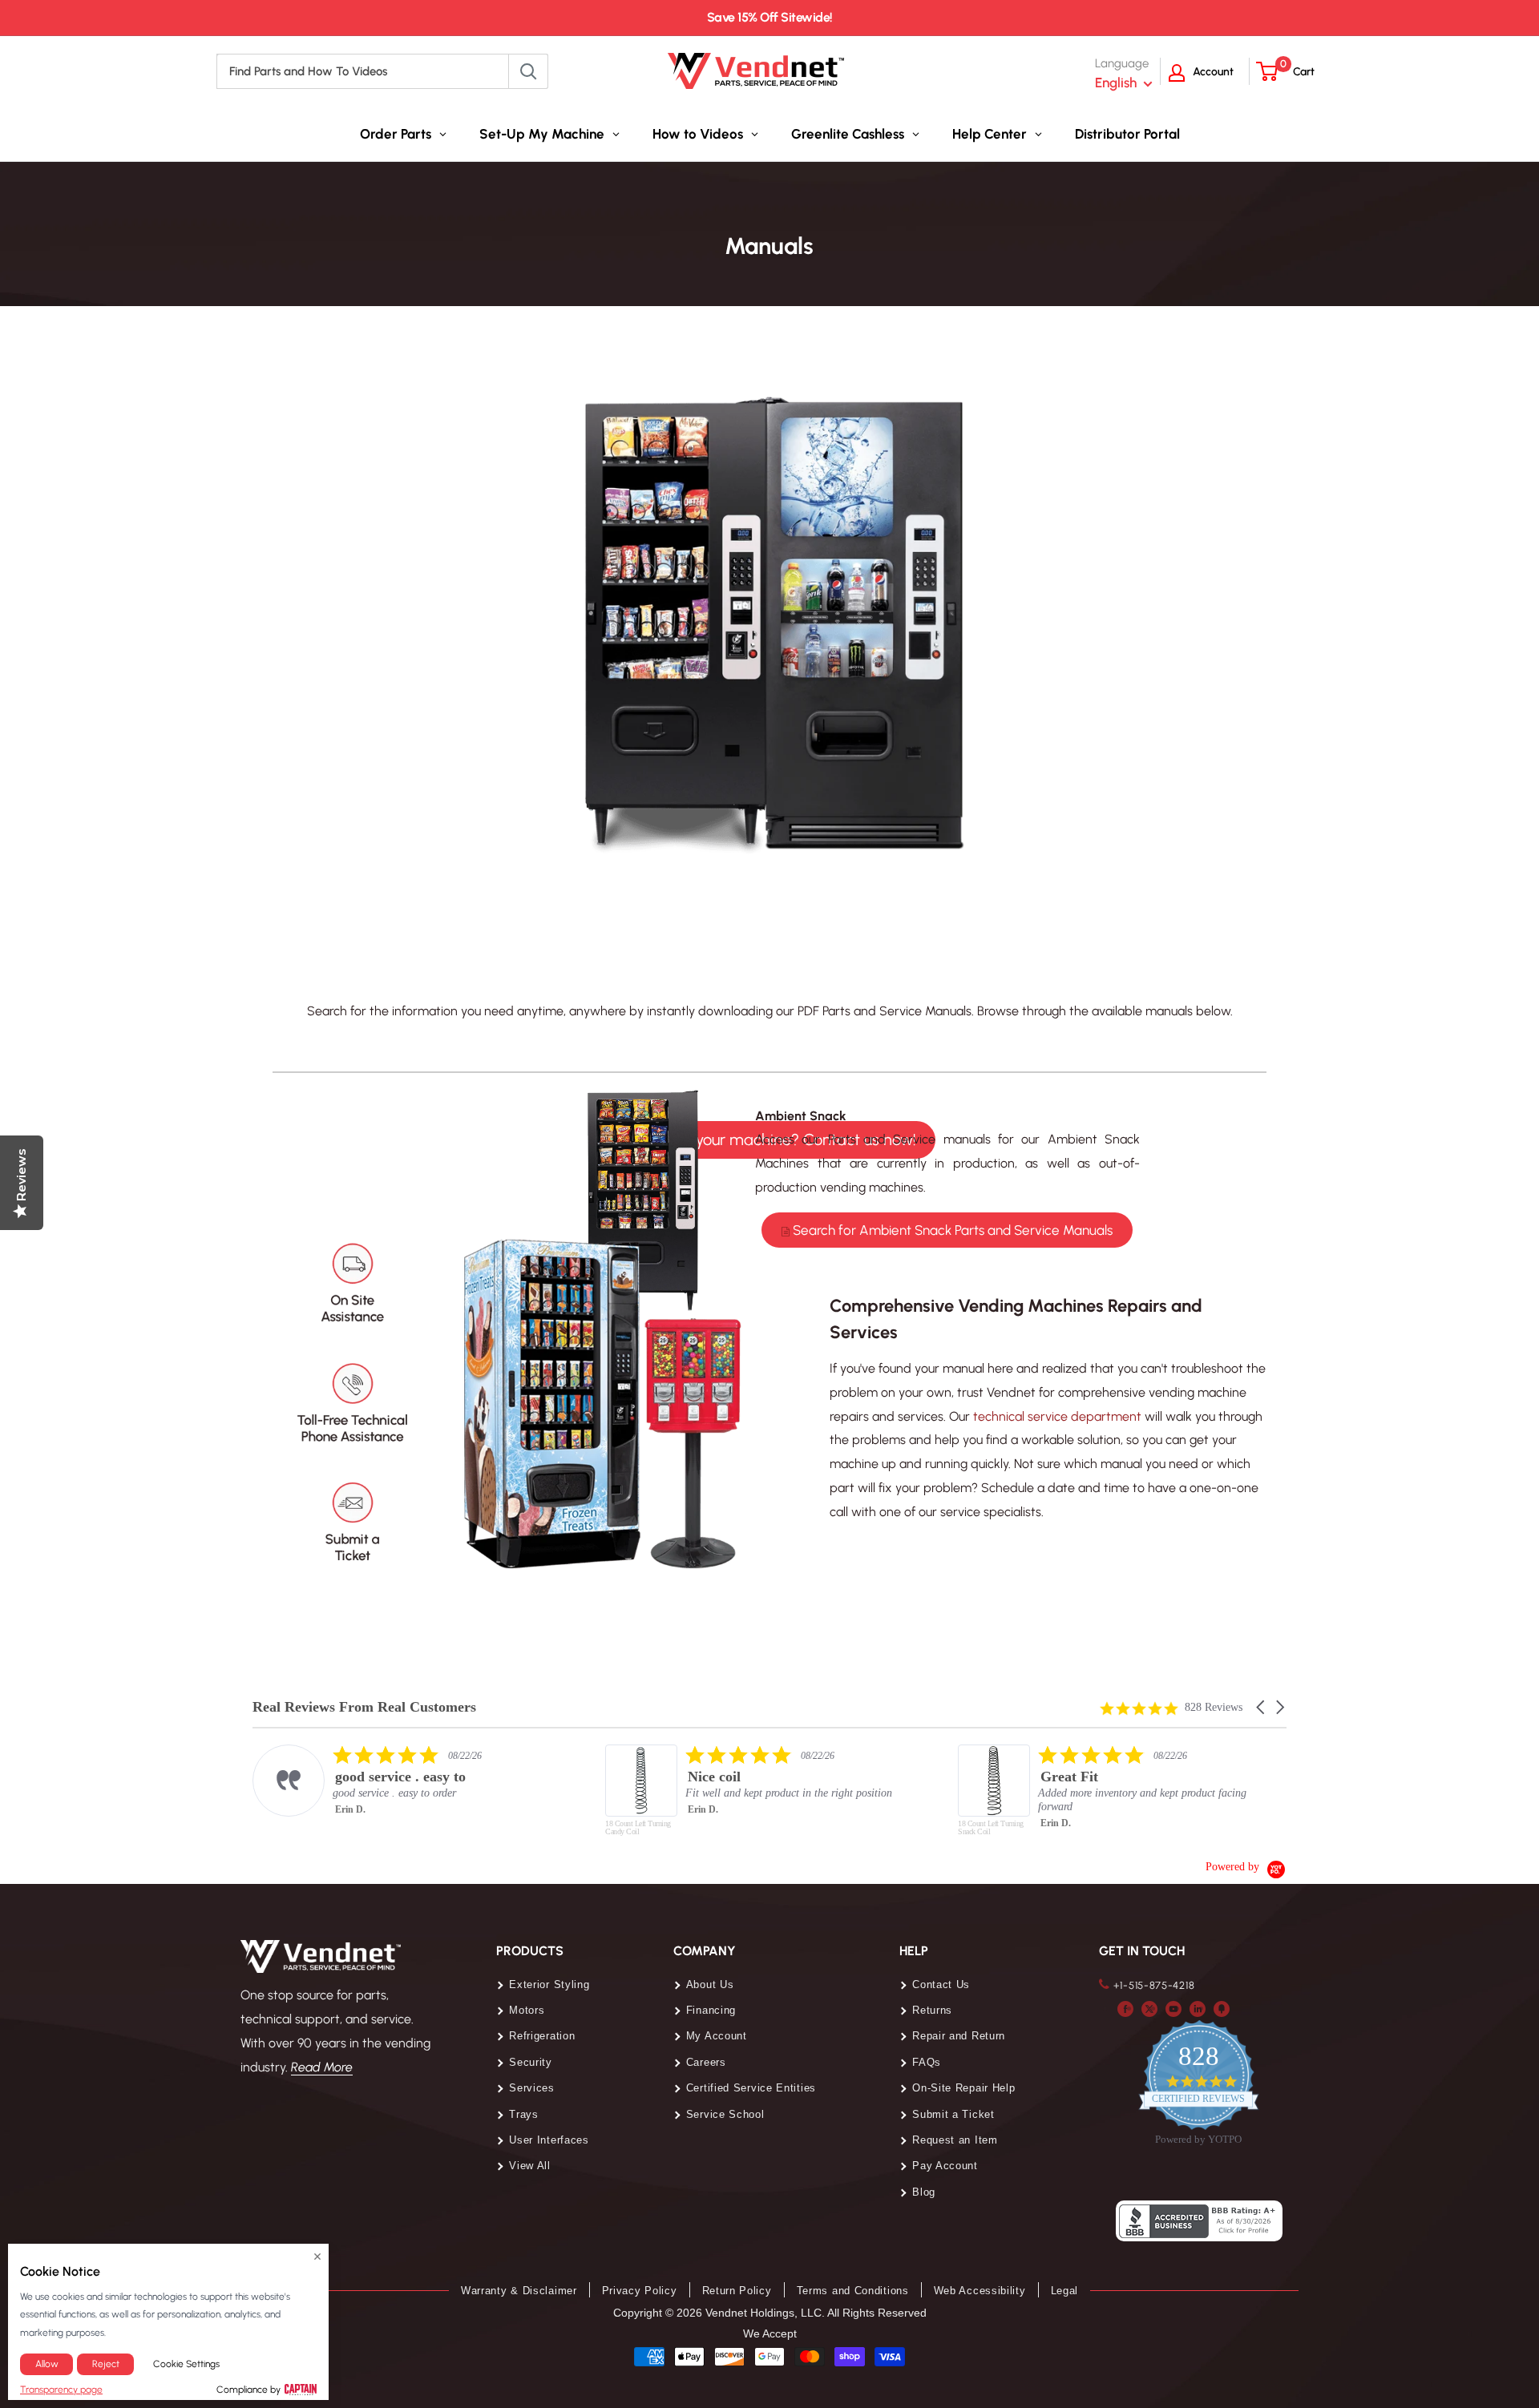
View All (530, 2166)
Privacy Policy (639, 2291)
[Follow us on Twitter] (1149, 2008)
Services (532, 2088)
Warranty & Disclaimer (519, 2291)
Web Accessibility (980, 2291)
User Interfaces (549, 2140)
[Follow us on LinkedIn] (1198, 2008)
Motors (526, 2010)
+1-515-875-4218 (1154, 1985)
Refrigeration (542, 2036)
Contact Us (941, 1984)
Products (529, 1950)
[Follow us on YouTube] (1173, 2008)
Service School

*WORK INSTRUCTION*. Would you retype the material exactly, omitting each picture?

*RESPONSE TO THIS EXERCISE*.
View All (530, 2166)
Privacy Policy (639, 2291)
[Follow us on Twitter] (1149, 2008)
Services (532, 2088)
Warranty & Disclaimer (519, 2291)
Web Accessibility (980, 2291)
User Interfaces (549, 2140)
[Follow us on LinkedIn] (1198, 2008)
Motors (526, 2010)
+1-515-875-4218 (1154, 1985)
Refrigeration (542, 2036)
Contact Us (941, 1984)
Products (529, 1950)
[Follow us on YouTube] (1173, 2008)
Service School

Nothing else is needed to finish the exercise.